QUOTED PASSAGE:
◇ ◇ ◇

Embassy staff referred in particular to a meeting with Senate Finance Committee majority staff, who they said denied that Colombia had the right to issue the compulsory license, and expressed concern that doing so could threaten approval of US aid for Colombia’s peace process.

Oxfam joined over 120 others to send a letter to Colombia’s President Juan Manuel Santos in support of his government’s initiative to declare access to the cancer drug to be a matter of public interest, thus paving the way for the government to grant a compulsory license on the patent for Glivec, which is held by the Swiss pharmaceutical company Novartis. Such public expressions of support in Colombia for this legitimate and legal public health measure help reinforce the government’s will to defend its right to health in the face of bullying by the pharmaceutical industry and some US officials.

Colombia’s Minister of Health, Alejandro Gaviria, referred to the compulsory license as “a question of survival” and explained that the country’s health care system guarantees patients access to all approved drugs, but the budget is strained due to the high price of medicines. The Ministry estimates the government would pay an additional $15 million annually for Glivec without generic competition enabled through a compulsory license.

◇ ◇ ◇

THE DATA:
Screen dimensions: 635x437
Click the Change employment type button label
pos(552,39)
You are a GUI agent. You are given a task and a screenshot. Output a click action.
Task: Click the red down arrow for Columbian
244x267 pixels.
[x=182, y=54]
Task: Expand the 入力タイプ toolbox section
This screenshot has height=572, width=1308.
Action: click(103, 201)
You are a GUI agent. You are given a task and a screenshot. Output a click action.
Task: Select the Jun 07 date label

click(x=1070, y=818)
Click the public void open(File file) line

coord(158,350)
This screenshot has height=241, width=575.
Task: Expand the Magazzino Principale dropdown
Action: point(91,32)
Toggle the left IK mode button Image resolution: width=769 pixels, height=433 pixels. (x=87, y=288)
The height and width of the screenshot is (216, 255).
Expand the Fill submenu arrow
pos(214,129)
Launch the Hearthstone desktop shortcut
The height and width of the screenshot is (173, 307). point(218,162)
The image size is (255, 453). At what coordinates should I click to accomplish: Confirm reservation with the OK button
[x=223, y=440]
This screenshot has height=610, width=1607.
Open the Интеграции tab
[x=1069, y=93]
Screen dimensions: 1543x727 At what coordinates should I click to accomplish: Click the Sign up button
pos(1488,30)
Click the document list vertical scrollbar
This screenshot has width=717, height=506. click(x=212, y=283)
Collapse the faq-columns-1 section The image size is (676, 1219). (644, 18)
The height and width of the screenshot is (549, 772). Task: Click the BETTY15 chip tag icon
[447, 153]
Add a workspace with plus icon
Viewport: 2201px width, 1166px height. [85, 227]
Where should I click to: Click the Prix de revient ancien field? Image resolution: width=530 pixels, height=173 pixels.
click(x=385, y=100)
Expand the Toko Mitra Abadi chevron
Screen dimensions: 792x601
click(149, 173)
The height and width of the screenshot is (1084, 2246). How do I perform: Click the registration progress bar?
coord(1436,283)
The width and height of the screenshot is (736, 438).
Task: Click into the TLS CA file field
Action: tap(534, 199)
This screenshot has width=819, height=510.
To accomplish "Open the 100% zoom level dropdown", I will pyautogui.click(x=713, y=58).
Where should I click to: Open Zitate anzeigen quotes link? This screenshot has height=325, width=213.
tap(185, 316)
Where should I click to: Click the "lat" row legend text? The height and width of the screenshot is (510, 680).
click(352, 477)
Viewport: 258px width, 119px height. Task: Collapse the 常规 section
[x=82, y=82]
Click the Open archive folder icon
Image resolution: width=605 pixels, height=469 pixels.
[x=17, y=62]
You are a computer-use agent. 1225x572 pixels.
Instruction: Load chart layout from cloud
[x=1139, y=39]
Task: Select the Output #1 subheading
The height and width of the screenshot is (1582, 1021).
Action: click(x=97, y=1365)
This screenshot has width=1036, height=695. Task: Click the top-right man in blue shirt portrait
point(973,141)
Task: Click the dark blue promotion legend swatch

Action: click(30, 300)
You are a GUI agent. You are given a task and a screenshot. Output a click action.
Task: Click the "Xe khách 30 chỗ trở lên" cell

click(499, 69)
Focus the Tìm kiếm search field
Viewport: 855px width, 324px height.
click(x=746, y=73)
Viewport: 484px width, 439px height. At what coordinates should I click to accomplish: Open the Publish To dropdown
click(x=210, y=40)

◇ ◇ ◇

ACTION ITEM: Rewrite everything from "Colombia’s Minister of" down to "a compulsory license." in the passage on Colombia's compulsory license, swapping "strained" for "stretched".

ANSWER SECTION:
Colombia’s Minister of Health, Alejandro Gaviria, referred to the compulsory license as “a question of survival” and explained that the country’s health care system guarantees patients access to all approved drugs, but the budget is stretched due to the high price of medicines. The Ministry estimates the government would pay an additional $15 million annually for Glivec without generic competition enabled through a compulsory license.